= Work task 1 =
In the forum thread about self-leveling cement over OSB, how thick a layer of cement does the radiant floor heating cable need to be embedded in?
= Work task 2 =
Copy word for word the stretch of the self-leveling cement thread from "# self-leveling cement" through "it with primer.".
= Work task 3 =
Write the next part of the forum thread on self-leveling cement over OSB boards, picking up after its final sentence.

# self-leveling cement over osb boards



## Gord Kurtenbach (Jul 10, 2006)

Does anyone have any advice concerning using self-leveling cement primer before applying self leveling cement? I didn't use the primer (duh!) and I"m about 1/2 thru doing my kitchen floor. I'm wondering if I should remove what I have done already and redo it with primer.

Here's the situation:

I'm installing radiant floor warming in our kitchen. The subfloor is dri-core over a cement slab. The radiant floor heating cable needs to be embedded in about 1/4 inch of self-leveling cement. I've screwed the dricore panels down tight to the slab so there's no flex at all. However, I'm concerned that the self-leveling cement won't bond very well to the OSB. The cement hasn't cured yet, but it doesn't seem to stick the OSB very well.

I'm going to finish the floor with engineered wood so it not like I have to worry about a super solid base to support tiles.

I'm just wondering I'm overly concerned and should just finish the rest with primer.

Any advice or experience?

thanks,
Gord


----------



## pqglen (Jul 10, 2006)

I think you are overly concerned. I have used the self leveling with and without the primer. I use it every time I remember becuase it is recomended and seems to flow better with it down. It is not something I get to worked up about if I run out in the middle of a job. Self leveling will setup and stick to just about anything. If you check tomorow or the next day I am sure it will be bonded to your satisfaction. That stuff is a bit expensive to demo if you dont need to.

I am not from cold country (san diego ) I was wondering how the wood would hold up to the heat

pqglen


----------



## Gord Kurtenbach (Jul 11, 2006)

I think you are right. Today the cement is starting to cure and getting harder so it think it will be ok.

= Dataset extract =
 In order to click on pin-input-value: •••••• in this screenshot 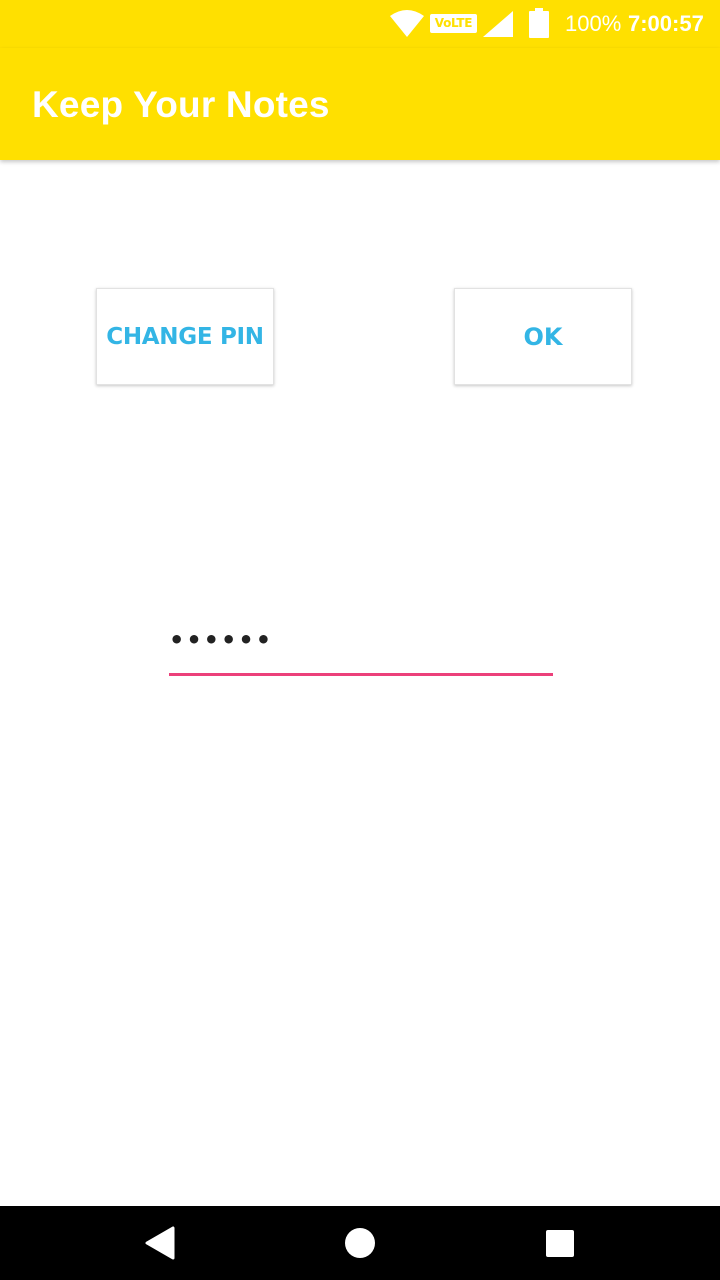, I will do `click(222, 640)`.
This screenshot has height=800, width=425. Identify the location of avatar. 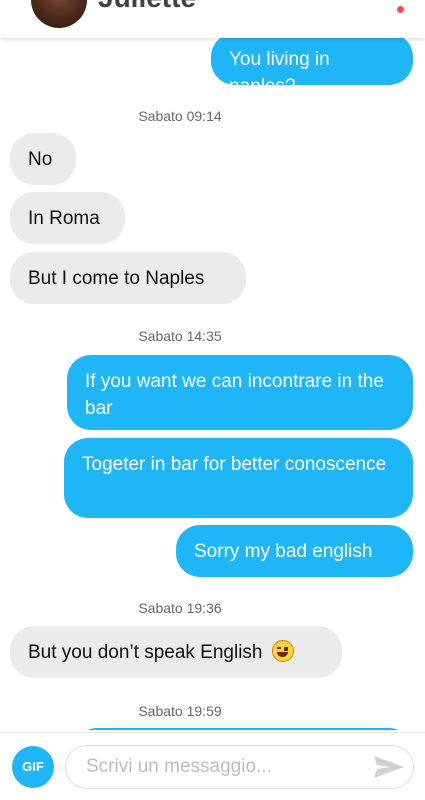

= Task response 1 =
About 1/4 inch.

= Task response 2 =
# self-leveling cement over osb boards



## Gord Kurtenbach (Jul 10, 2006)

Does anyone have any advice concerning using self-leveling cement primer before applying self leveling cement? I didn't use the primer (duh!) and I"m about 1/2 thru doing my kitchen floor. I'm wondering if I should remove what I have done already and redo it with primer.

= Task response 3 =
I did go out buy the primer for the rest of the job and its dead simple to use and my guess is that it is just acrylic, same as what gets added to mortar to make it stronger so it increases adhesion right at the surface.

> I am not from cold country (san diego ) I was wondering how the wood would hold up to the heat

A few years ago most radiant heating suppliers were saying "tile only" but recently both the heating and flooring suppliers say engineered wood floors are okay over radiant flooring. Floor warming system are pretty low power, for example, 15 watts per square foot so you can imagine that the 15 watt light bulb wouldn't be a lot of heat to put to a piece of wood, especially multiply wood flooring.

Also, I'm not *heating* the room with the floor system, it also has forced air. The radiant floor system is just to keep the draft off of the floor: one whole wall is a glass solarium so while its very well insulated glass its cools the surface of floor on wicked cold days. The solarium company recommended radiant floor warming as being a very nice to have with this arrangement.

thanks for the advice.

Gord


----------



## Square Eye (Jul 11, 2006)

If you keep it at a fairly steady temperature, you shouldn't notice any problems.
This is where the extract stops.